Multicultura dentro gabbie etniche

Per l’Occidente dunque è arrivato il momento di schiarirsi le idee, uscendo dalla comfort zone del suo tradizionale relativismo. Davanti alle sfide dell’integrazione, cedere sul tema della laicità dello Stato e delle forme del vivere civile non è politically correct, né è segno di tolleranza:  è invece un arretramento pesante sul piano dei diritti universalmente garantiti  e delle tutele dovute ai più deboli, donne in primis. Il dibattito sul multiculturalismo è aperto. Secondo il filosofo britannico Kenan Malik l’idea multiculturale adottata dal progressismo europeo contiene in sé un paradosso: mentre promuove iniziative mirate a riconoscere le diversità definendo e rispettando i bisogni e i diritti di ognuno, finisce col rinchiudere le persone in vere e proprie gabbie etniche da cui è difficile uscire per confrontarsi con gli altri e che producono alienazione e frammentazione della società.

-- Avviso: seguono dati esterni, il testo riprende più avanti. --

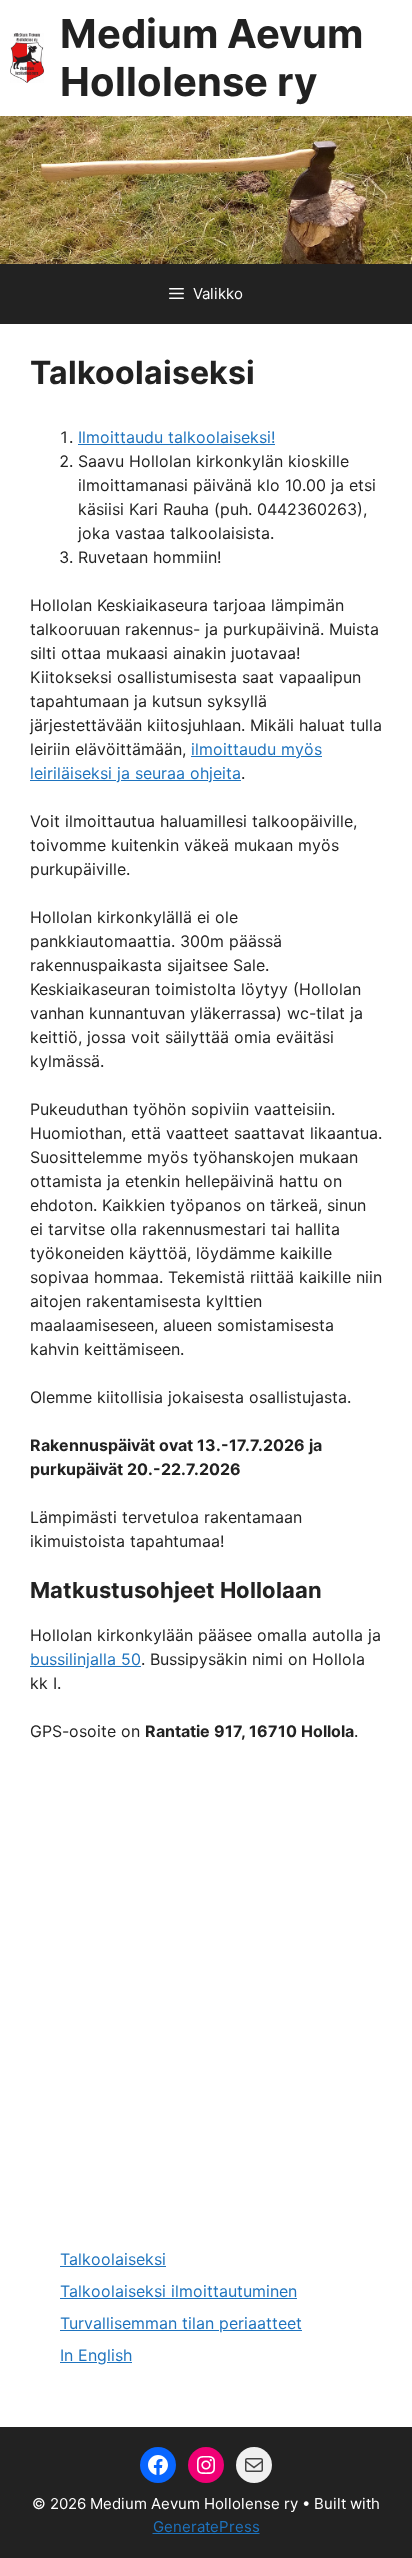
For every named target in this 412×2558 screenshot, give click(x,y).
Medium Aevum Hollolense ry (211, 57)
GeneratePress (206, 2526)
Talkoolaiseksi (113, 2259)
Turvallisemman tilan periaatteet (181, 2323)
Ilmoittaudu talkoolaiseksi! (176, 437)
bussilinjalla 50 (85, 1659)
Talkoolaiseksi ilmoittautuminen (178, 2291)
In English (96, 2355)
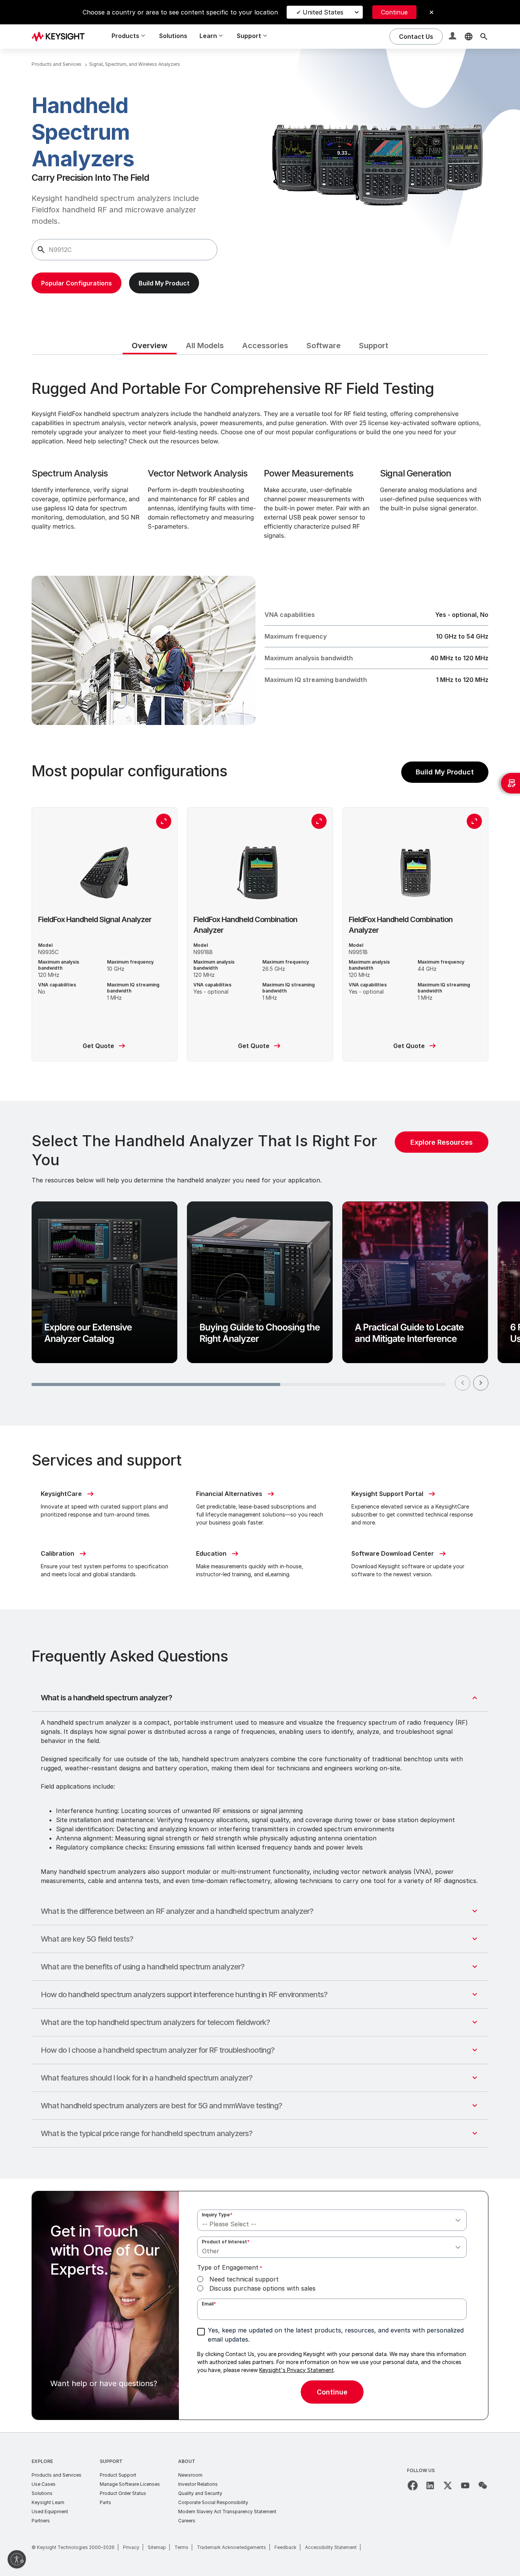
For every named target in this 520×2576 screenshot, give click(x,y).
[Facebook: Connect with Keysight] (412, 2485)
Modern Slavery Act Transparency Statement (227, 2511)
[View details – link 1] (61, 36)
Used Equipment (50, 2511)
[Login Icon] (453, 36)
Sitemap (157, 2547)
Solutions (173, 36)
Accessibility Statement (331, 2547)
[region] (260, 1263)
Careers (186, 2520)
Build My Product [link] (164, 283)
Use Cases (44, 2484)
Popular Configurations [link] (76, 283)
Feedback (285, 2547)
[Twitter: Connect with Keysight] (447, 2485)
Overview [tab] (149, 345)
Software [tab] (323, 345)
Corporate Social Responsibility (213, 2502)
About (186, 2461)
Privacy (131, 2547)
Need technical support (244, 2279)
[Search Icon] (483, 36)
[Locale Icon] (468, 36)
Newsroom (190, 2475)
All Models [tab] (205, 345)
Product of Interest (226, 2242)
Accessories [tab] (265, 345)
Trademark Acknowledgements (231, 2547)
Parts (105, 2502)
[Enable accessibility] (17, 2559)
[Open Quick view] (163, 821)
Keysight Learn (48, 2502)
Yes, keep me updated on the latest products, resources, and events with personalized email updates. (336, 2334)
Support (111, 2461)
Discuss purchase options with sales (262, 2288)
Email (209, 2304)
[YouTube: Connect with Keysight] (465, 2485)
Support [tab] (373, 345)
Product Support (118, 2475)
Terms (181, 2547)
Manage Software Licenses (130, 2484)
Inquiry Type (217, 2215)
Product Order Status (123, 2493)
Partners (41, 2520)
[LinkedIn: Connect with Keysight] (430, 2485)
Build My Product (445, 772)
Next (480, 1383)
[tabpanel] (260, 1393)
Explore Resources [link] (441, 1142)
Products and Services (56, 2475)
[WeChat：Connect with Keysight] (482, 2485)
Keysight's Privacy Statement (296, 2370)
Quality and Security (200, 2493)
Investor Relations (198, 2484)
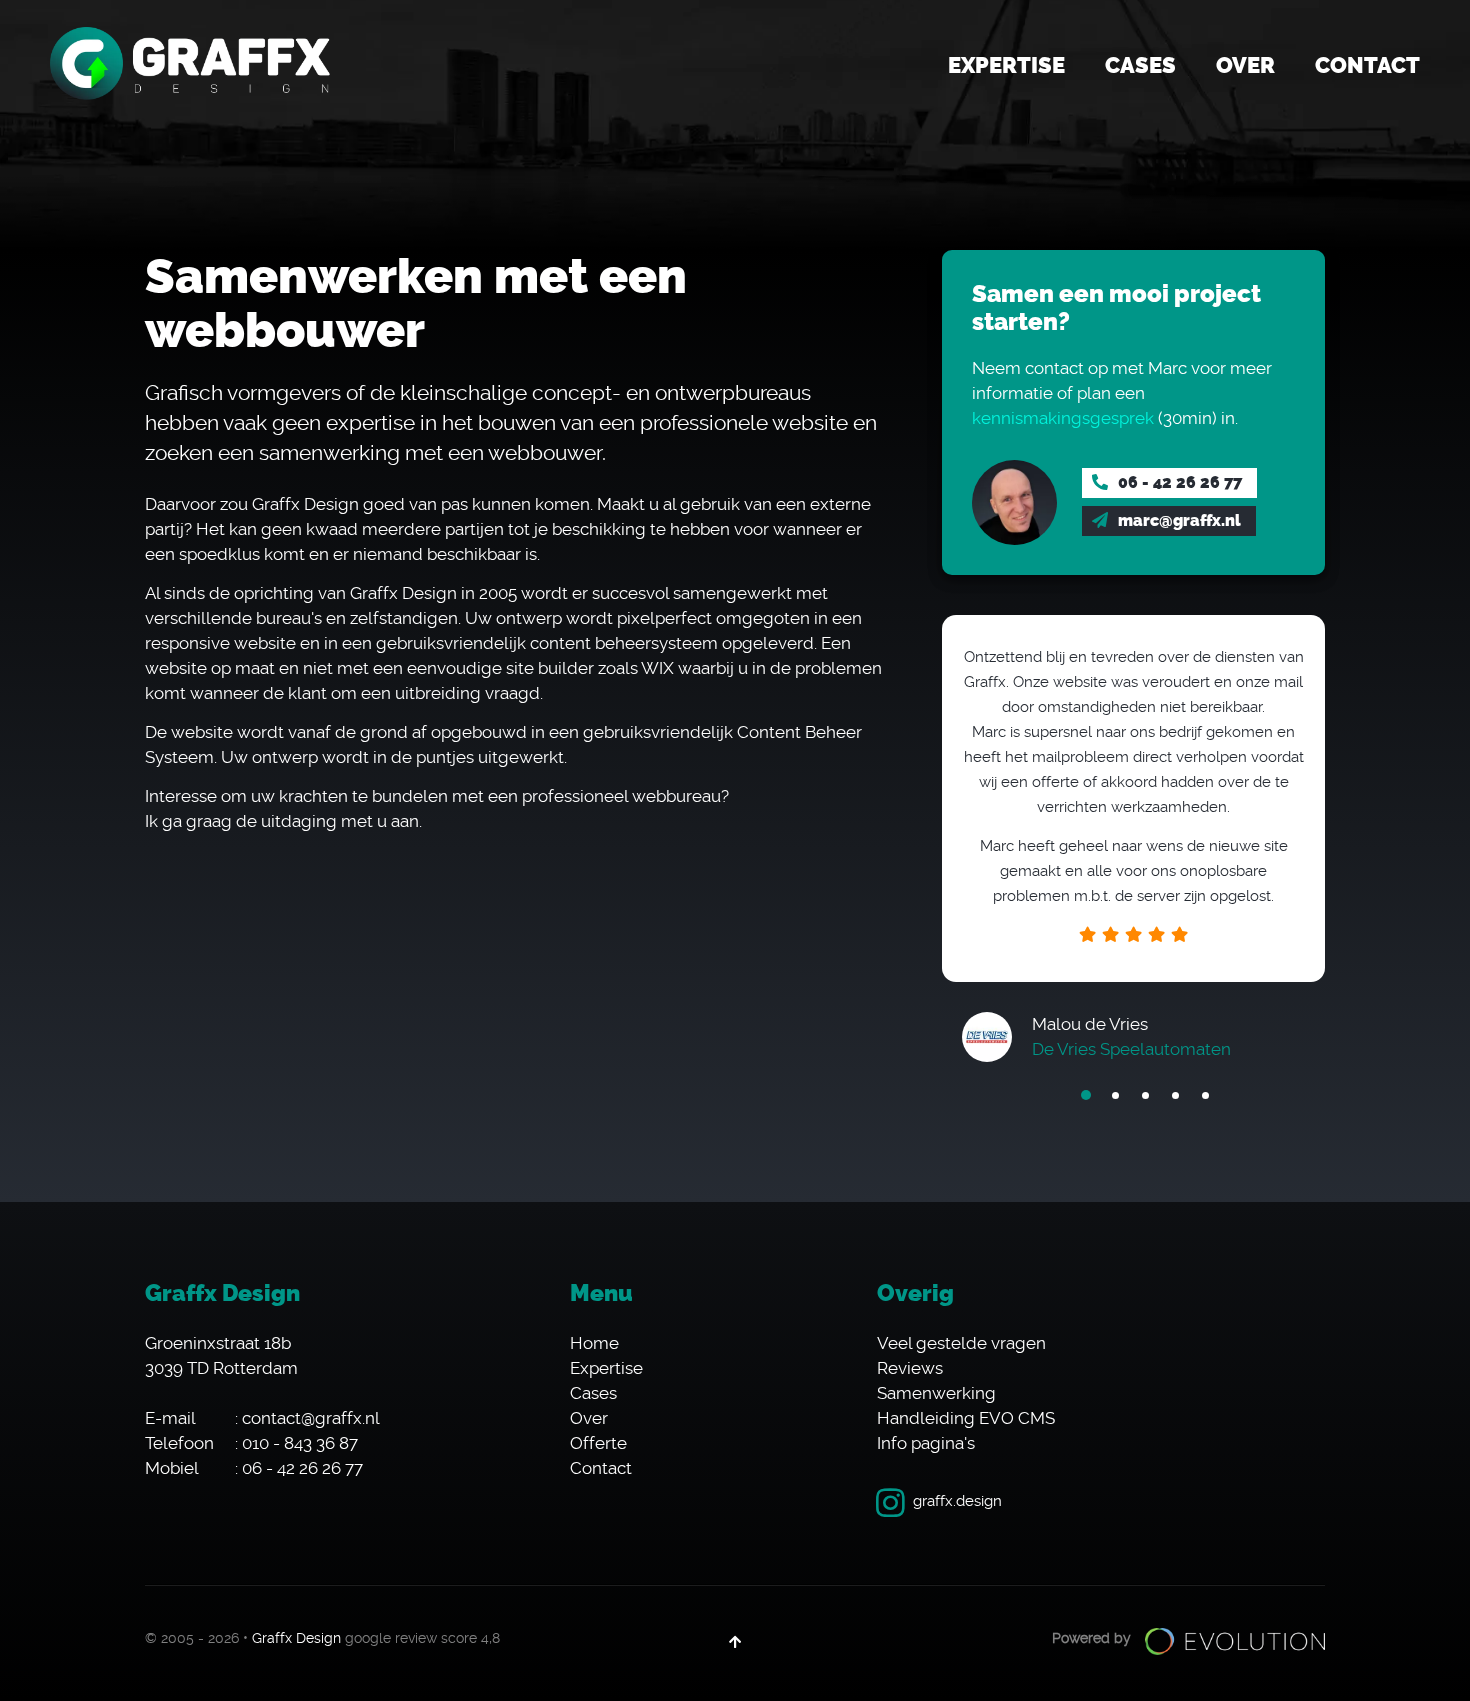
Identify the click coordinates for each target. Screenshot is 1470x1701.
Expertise (1006, 65)
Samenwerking (936, 1393)
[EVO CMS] (1235, 1640)
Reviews (910, 1368)
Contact (1367, 65)
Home (594, 1343)
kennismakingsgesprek (1063, 418)
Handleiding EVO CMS (966, 1418)
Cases (1140, 65)
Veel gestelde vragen (961, 1343)
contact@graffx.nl (311, 1418)
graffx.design (957, 1501)
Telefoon (179, 1443)
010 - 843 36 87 (300, 1443)
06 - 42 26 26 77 (1178, 482)
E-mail (170, 1418)
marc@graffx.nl (1177, 520)
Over (1245, 65)
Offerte (598, 1443)
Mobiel (172, 1468)
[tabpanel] (1133, 833)
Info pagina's (926, 1443)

Valorizzare la diversità non basta

C’è un modo per uscire da questo corto circuito. Ma occorre ripensare almeno in parte la nostra idea di multiculturalismo, che non può essere più solo mera valorizzazione della diversità,  intesa di per se stessa come ricchezza e come valore assoluto. Il presupposto centrale del multiculturalismo è piuttosto una legittimazione reciproca, fondata sulla mediazione di valori etici e religiosi sulla base di un superiore legame di coesione sociale. Oggi quel legame, fondato su una condivisione di valori più forti di quelli delle culture di provenienza sembra essersi assottigliato, lasciando il campo ad una proposta identitaria che non media i suoi valori attraverso il substrato del laicismo, che rifiuta il concetto di democrazia per come lo abbiamo conosciuto fino ad oggi, che afferma a suo modo un nuovo modello di eguaglianza al quale occorre contrapporre risposte altrettanto convincenti.

Pubblico e privato delle donne

Nella società occidentale, ormai compiutamente multietnica ma non ancora multiculturale, l'unica speranza di realizzare l'utopia del melting pot risiede dunque nella creazione di un nuovo patto di convivenza civile, basato sulla pretesa inderogabile della laicità negli spazi pubblici, tanto quanto sul rispetto di ogni sensibilità negli spazi privati. Per affermare questo patto democratico, fondato sul laicismo e sul primato della ragione, sarà fondamentale coinvolgere le donne. Come ben sanno le madri di Manbij, l'islam vincerà la sua sfida quando saprà riconoscere l'emancipazione delle donne musulmane, quando sarà in grado di riconoscere il loro ruolo attivo in ogni ambito: non solo quello privato ma soprattutto quello pubblico, sociale, civile, culturale, lavorativo.